Jonathan Swift y John Arbuthnot tenían razón. Visto el caso del Yak-42 desde todos sus ángulos, la política aparece una vez más como el espacio por excelencia de la mentira. Y todo porque, al igual que sucedía hace tres siglos, algunos de sus actores la consideran indispensable para gestionar y comunicar los asuntos de interés público. «Mientras la falsedad vuela, la verdad se arrastra tras ella», decían ambos autores en su libro, aunque precisaban que, para alcanzar el mayor grado de eficacia, la mentira política debe ser efímera. Y la impostura del Yak-42 ha durado nada menos que catorce años. De ahí que sea muy poca la reparación moral que han encontrado en estos días los familiares de los militares fallecidos, más allá de los gestos de empatía de la ministra Cospedal.

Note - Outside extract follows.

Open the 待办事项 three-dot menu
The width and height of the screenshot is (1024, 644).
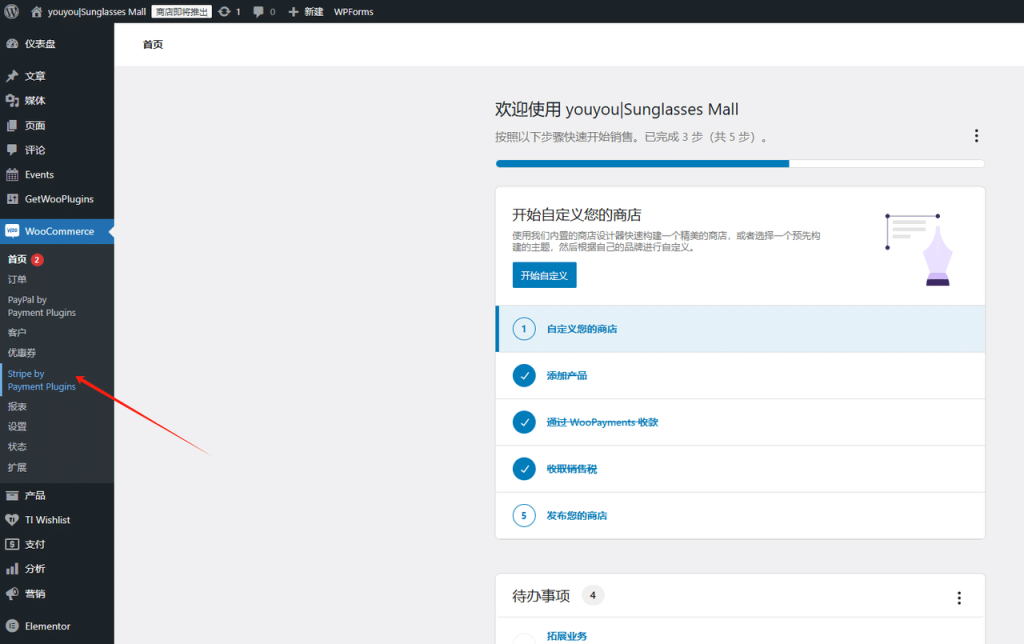(x=959, y=595)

Quizá hubiera bastado con que el exembajador y exministro, absuelto en su día de cualquier responsabilidad penal por la Audiencia Nacional, hubiera pedido perdón por el trato dispensado a las familias antes de irse a ese puesto de letrado que ganó por oposición en el Consejo de Estado, aunque puede que entonces Trillo habría dejado de ser Trillo, el hombre que, en una frase a veces atribuida a Aznar y otras veces a Cascos, «es capaz de apuñalarse a sí mismo si le dejas solo en una habitación». Si quien fue el gran muñidor de la política judicial del PP durante décadas quería mantener viva su leyenda negra no lo ha podido hacer mejor. Hace unos años fue enviado por Rajoy a Valencia para convencer a Francisco Camps de que debía dimitir. Esta vez ha sido él quien ha pedido el relevo, quizá sabedor de que, antes o después, alguien podría ser enviado desde Génova para hacerle ver que lo más conveniente sería una retirada rápida del foco público. A estas alturas ya saben todos los dirigentes populares, Trillo el primero, que exclusivamente Mariano Rajoy está tocado con la gracia divina de la flotabilidad del corcho.